**Sezione di testo:**
□ □ □ □

Nonostante i successi in campo forense il F. non era ricco; i feudi di Tarcento e di Castelporpetto, una volta riuniti, comprendevano venti villaggi, ma i proventi - scarsi - andavano divisi tra i molti componenti maschi della famiglia. Per accrescere le entrate il F. dovette dunque esercitare l'ufficio di vicario (vale a dire di assistente del podestà in materia giuridica) presso alcune città del dominio veneziano: fu a Brescia sotto il podestà Girolamo Zane (dal luglio 1550 al febbraio 1551), a Treviso con Bernardino Vitturi (1555) e in seguito forse anche a Verona. In patria il F. continuò ad avere incarichi di grande rilievo, sia per le sue competenze giuridiche, sia per la sua fama di oratore. Nel 1552 sostenne con tale vigore i diritti del Comune di Cividale che il luogotenente veneziano lo fece incarcerare per qualche giorno. Nel 1558 e nel 1564 rappresentò il Parlamento friulano in vertenze fiscali con le autorità; nel 1565 difese con successo, davanti al Consiglio dei dieci, il diritto d'asilo che i nobili castellani rivendicavano nelle loro giurisdizioni; nel gennaio 1567 pronunciò a Venezia una eloquente orazione sulla necessità di fortificare la città di Udine. Ancora il 27 nov. 1585 ebbe l'incarico di porgere il saluto ufficiale del Parlamento friulano al patriarca d'Aquileia Giovanni Grimani che prendeva possesso della sua sede.
Da quando la famiglia era stata riconfermata nel feudo di Castello il F. poteva esercitare a pieno titolo la sua professione anche in territorio austriaco, e già nell'ottobre del 1550 patrocinò la nobiltà della Contea di Gorizia contro le rivendicazioni delle Comunità rurali. Nel 1560 sottoscrisse la protesta degli avvocati goriziani nei confronti dei legali veneti che svolgevano la loro attività all'interno del dominio asburgico, nonostante la legge lo vietasse. Il 15 apr. 1567 prestò di persona l'omaggio come vassallo all'arciduca Carlo, in visita a Gorizia; nel 1581 ottenne che il nipote Antigono entrasse come paggio nella corte di Graz, iniziando così una brillante carriera al servizio di quel ramo della casa d'Austria.

□ □ □ □

**Materiale:**
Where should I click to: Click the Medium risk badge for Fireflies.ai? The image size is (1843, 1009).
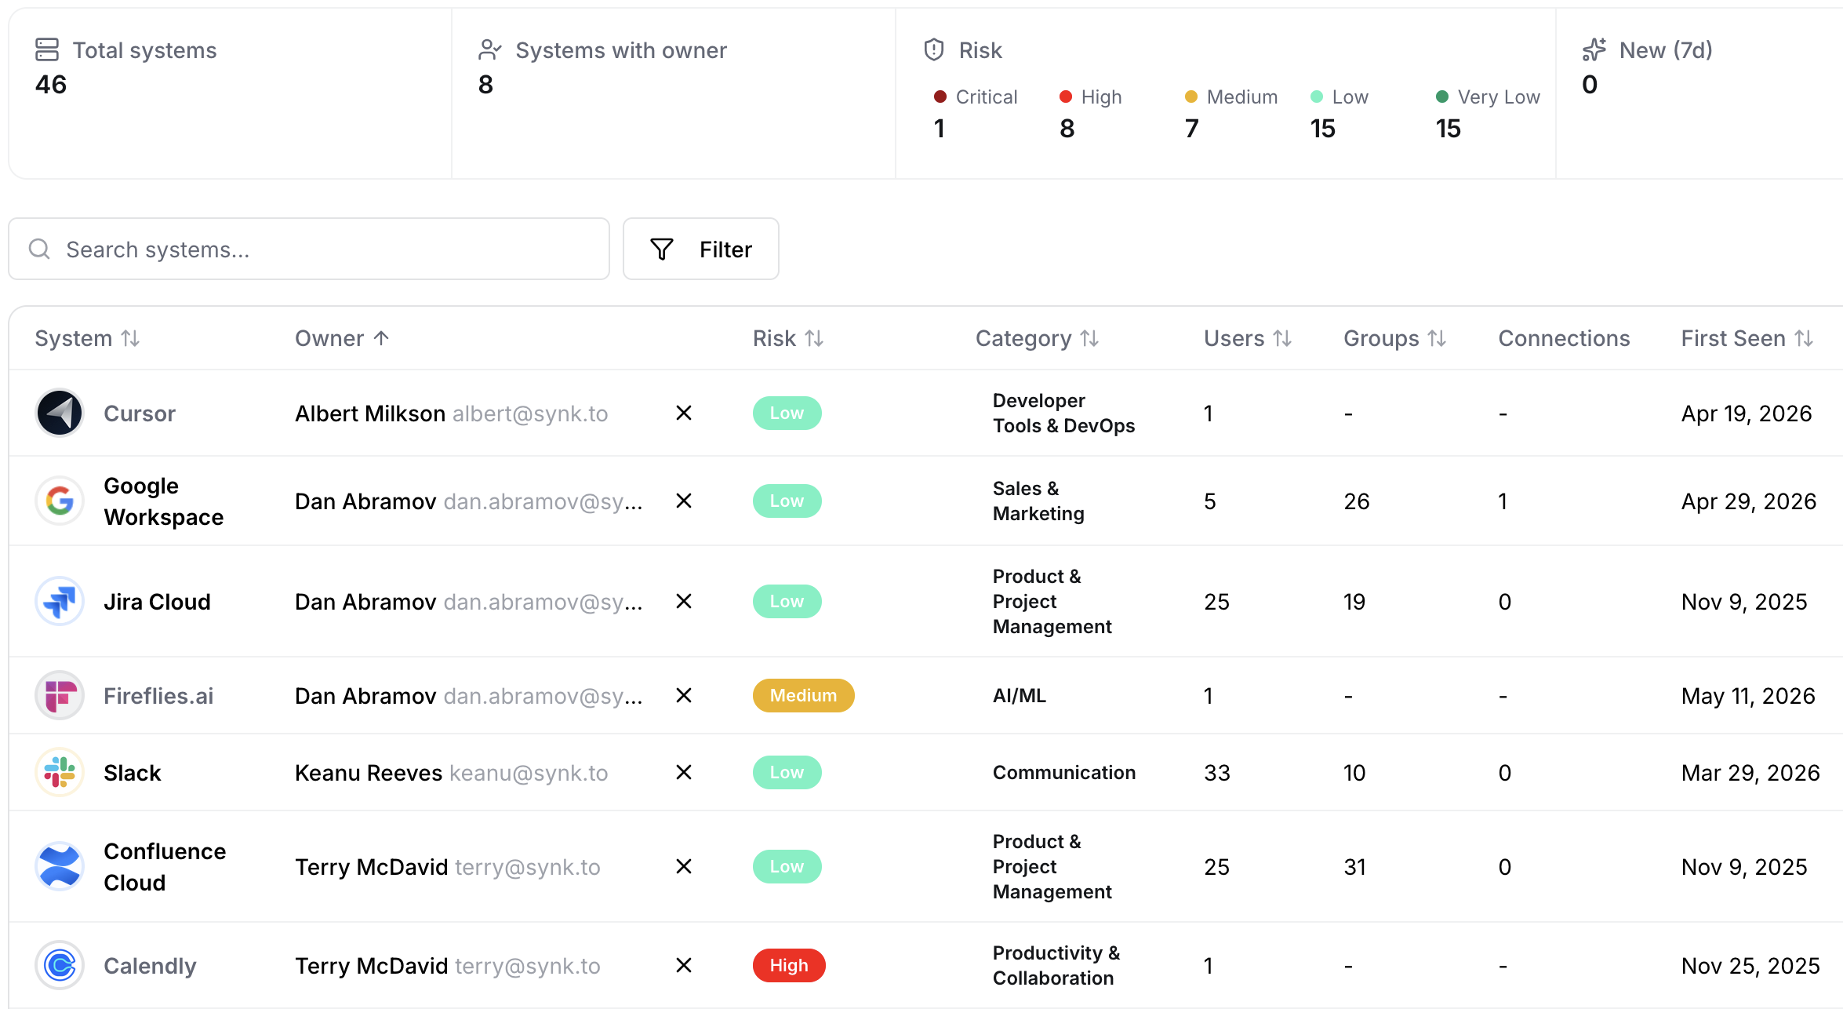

□ □ □ □

**Quesito 1:** Nella biografia del F., in quale città esercitò l'ufficio di vicario sotto il podestà Girolamo Zane?
**Quesito 2:** Quali persone, oltre al F., sono chiamate per nome nella biografia del F.? Elencale tutte.
**Quesito 3:** Prosegui la biografia del F. dopo l'ultima frase.

**Risposta scritta 1:** A Brescia.

**Risposta scritta 2:** Girolamo Zane, Bernardino Vitturi, Giovanni Grimani, l'arciduca Carlo, Antigono.

**Risposta scritta 3:**
Le relazioni con i territori asburgici misero certamente in contatto il F. con ambienti luterani: già nel 1543 del resto il fratello Prospero era stato coinvolto nell'inchiesta su un gruppo di eretici udinesi. Nel marzo 1558 il S. Uffizio fu informato che Pietro Paolo Vergerio, da nove anni esule Oltralpe, attraversando di nascosto il Friuli alla volta di Duino, aveva mandato a salutare il celebre avvocato e forse gli aveva fatto recapitare libri anticattolici. Alla fine del 1569 il F. difese davanti all'Inquisizione di Venezia Isabella Frattina, nobile di Portogruaro, accusata d'eresia. Il testo della sua arringa va ben oltre l'aspetto giuridico del procedimento e contiene precise affermazioni religiose, tanto che una copia venne trasmessa agli inquisitori di Udine. Fino alla morte egli venne guardato con sospetto dalle autorità ecclesiastiche, ma non ci fu mai un'inchiesta formale nei suoi confronti.
A metà degli anni Settanta il F. patrocinò la nobiltà friulana in una lunga e complessa causa contro il luogotenente veneziano e il Comune di Udine in materia di privilegi fiscali e giudiziari. Nel febbraio 1580, quando il procedimento era ancora in corso a Venezia, egli venne arrestato dal luogotenente sotto l'accusa di aver fatto mozzare naso e orecchie a un contadino di Tarcento, che gli aveva mancato di rispetto. Insieme con lui furono imprigionati i nipoti Pietro e Cornelio (Claudio Cornelio), che avevano materialmente compiuto la feroce vendetta. I tre rimasero in carcere per oltre otto mesi; in loro appoggio intervennero pressoché unanimi i nobili del Friuli e molti autorevoli patrizi veneziani. Il processo si trasformò così in una difesa dei diritti del ceto aristocratico e in autunno gli imputati, che erano assistiti da Servilio Treo e da due altri celebri avvocati, furono assolti.
Nel 1581 il Consiglio dei dieci accolse gran parte delle tesi del F. in favore della nobiltà friulana; negli anni seguenti tuttavia egli si trovò spesso ad ammonire i Castellani a non eccedere nell'esercizio dei propri privilegi, rispettando diritti di sudditi e Comunità. Egli stesso ebbe una lunga vertenza con i suoi patrocinati, che non volevano pagargli le prestazioni di avvocato; ne rimase tanto offeso che si avvicinò alla controparte di un tempo, i cittadini di Udine. Nel 1587 fu eletto ancora una volta assessore, e in questa veste studiò un piano per migliorare le vie di comunicazione, terrestri e fluviali, che toccavano la capitale del Friuli.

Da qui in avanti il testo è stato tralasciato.